Personality classification enhances blood metabolome analysis and biotyping for major depressive disorders: two-species investigation

• Published in: Journal of affective disorders Vol. 279; pp. 20 - 30
• Main Authors: Setoyama, Daiki, Yoshino, Atsuo, Takamura, Masahiro, Okada, Go, Iwata, Masaaki, Tsunetomi, Kyohei, Ohgidani, Masahiro, Kuwano, Nobuki, Yoshimoto, Junichiro, Okamoto, Yasumasa, Yamawaki, Shigeto, Kanba, Shigenobu, Kang, Dongchon, Kato, Takahiro A.
• Format: Journal Article
• Language: English
• Published: Netherlands Elsevier B.V 15.01.2021
• Subjects: Animals; Case-Control Studies; Depressive Disorder, Major; Humans; Metabolome; Mice; Personality; Personality Disorders; Psychiatric/Mental Health
• ISSN: 0165-0327; 1573-2517; 1573-2517
• DOI: 10.1016/j.jad.2020.09.118

•A case-control blood biomarker study for drug-free MDD.•We classified all the subjects into three groups by personality traits.•Classification improved discriminating MDD patients from healthy subjects.•Plasma tryptophan, serotonin, and kynurenine may be biased by personality traits.•Plasma sarcosine, serine and alanine may be independent from personality traits. The relationship between depression and personality has long been suggested, however, biomarker investigations for depression have mostly overlooked this connection. We collected personality traits from 100 drug-free patients with major depressive disorders (MDD) and 100 healthy controls based on the Five-Factor Model (FFM) such as Neuroticism (N) and Extraversion (E), and also obtained 63 plasma metabolites profiles by LCMS-based metabolome analysis. Partitional clustering analysis using the NEO-FFI data classified all subjects into three major clusters. Eighty-six subjects belonging to Cluster 1 (C1: less personality-biased group) constituted half of MDD patients and half of healthy controls. C2 constituted 50 subjects mainly MDD patients (N high + E low), and C3 constituted 64 subjects mainly healthy subjects (N low + E high). Using metabolome information, the machine learning model was optimized to discriminate MDD patients from healthy controls among all subjects and C1, respectively.

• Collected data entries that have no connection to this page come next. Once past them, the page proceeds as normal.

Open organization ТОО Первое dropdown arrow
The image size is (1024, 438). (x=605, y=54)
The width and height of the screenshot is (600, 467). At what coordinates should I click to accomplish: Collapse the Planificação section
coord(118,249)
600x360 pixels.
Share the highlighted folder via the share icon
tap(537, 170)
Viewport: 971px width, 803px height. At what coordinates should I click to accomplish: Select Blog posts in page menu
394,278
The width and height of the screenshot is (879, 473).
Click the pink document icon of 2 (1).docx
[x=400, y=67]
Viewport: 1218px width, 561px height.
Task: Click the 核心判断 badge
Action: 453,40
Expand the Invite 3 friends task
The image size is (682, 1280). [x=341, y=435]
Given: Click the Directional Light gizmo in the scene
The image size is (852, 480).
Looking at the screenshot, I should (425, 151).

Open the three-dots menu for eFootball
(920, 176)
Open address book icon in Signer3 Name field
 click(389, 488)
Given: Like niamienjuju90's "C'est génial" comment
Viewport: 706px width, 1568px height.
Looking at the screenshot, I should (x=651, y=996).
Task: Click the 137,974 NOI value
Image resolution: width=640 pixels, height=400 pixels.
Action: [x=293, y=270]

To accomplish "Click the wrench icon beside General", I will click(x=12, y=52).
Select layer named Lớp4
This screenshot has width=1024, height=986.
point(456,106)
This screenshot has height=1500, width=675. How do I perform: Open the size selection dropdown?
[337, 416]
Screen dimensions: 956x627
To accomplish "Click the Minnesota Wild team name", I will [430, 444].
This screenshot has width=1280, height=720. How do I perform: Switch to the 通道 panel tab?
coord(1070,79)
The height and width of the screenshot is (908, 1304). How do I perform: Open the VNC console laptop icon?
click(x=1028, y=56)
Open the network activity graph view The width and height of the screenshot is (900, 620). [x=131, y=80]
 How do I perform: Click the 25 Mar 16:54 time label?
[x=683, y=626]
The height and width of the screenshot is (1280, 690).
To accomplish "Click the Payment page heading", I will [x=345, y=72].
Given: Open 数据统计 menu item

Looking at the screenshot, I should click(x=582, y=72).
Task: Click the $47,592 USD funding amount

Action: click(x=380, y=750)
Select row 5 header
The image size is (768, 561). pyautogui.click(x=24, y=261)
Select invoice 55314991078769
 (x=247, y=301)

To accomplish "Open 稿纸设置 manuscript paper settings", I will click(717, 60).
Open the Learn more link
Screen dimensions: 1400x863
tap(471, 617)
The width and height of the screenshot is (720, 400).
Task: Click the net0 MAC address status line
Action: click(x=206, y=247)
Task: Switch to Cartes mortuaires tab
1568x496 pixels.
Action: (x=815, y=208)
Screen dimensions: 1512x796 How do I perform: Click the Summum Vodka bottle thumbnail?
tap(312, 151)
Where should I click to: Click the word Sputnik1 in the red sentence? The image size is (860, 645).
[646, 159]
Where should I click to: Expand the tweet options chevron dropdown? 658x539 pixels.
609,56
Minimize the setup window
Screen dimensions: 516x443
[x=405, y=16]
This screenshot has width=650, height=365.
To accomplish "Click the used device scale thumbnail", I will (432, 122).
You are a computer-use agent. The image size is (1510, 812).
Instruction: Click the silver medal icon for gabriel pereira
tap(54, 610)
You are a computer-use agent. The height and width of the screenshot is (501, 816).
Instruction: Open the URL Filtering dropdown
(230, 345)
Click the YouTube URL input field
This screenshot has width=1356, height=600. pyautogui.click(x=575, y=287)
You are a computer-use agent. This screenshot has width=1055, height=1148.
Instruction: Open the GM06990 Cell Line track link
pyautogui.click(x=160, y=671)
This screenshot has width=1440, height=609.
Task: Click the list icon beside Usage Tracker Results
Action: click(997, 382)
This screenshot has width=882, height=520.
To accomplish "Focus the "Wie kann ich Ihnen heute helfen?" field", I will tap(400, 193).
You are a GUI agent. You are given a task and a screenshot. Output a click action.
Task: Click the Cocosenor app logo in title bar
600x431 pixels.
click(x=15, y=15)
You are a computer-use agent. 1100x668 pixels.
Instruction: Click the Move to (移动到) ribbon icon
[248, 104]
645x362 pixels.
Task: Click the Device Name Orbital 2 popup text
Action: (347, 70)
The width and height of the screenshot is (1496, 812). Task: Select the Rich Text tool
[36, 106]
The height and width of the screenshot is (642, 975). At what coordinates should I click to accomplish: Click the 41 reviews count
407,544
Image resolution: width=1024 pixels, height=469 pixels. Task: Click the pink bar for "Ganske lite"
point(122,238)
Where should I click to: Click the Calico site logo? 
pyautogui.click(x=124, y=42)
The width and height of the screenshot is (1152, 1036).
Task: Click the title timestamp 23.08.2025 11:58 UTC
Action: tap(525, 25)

The performance of the model for all subjects was moderate (AUC = 0. 715), while the performance was extremely improved when limited to C1 (AUC = 0. 907). Tryptophan-pathway plasma metabolites including tryptophan, serotonin and kynurenine were significantly lower in MDD patients especially among C1. We also validated metabolomic findings using a social-defeat mice model of stress-induced depression. A case-control study design and sample size is not large. Our results suggest that personality classification enhances blood biomarker analysis for MDD patients and further translational investigations should be conducted to clarify the biological relationship between personality traits, stress and depression.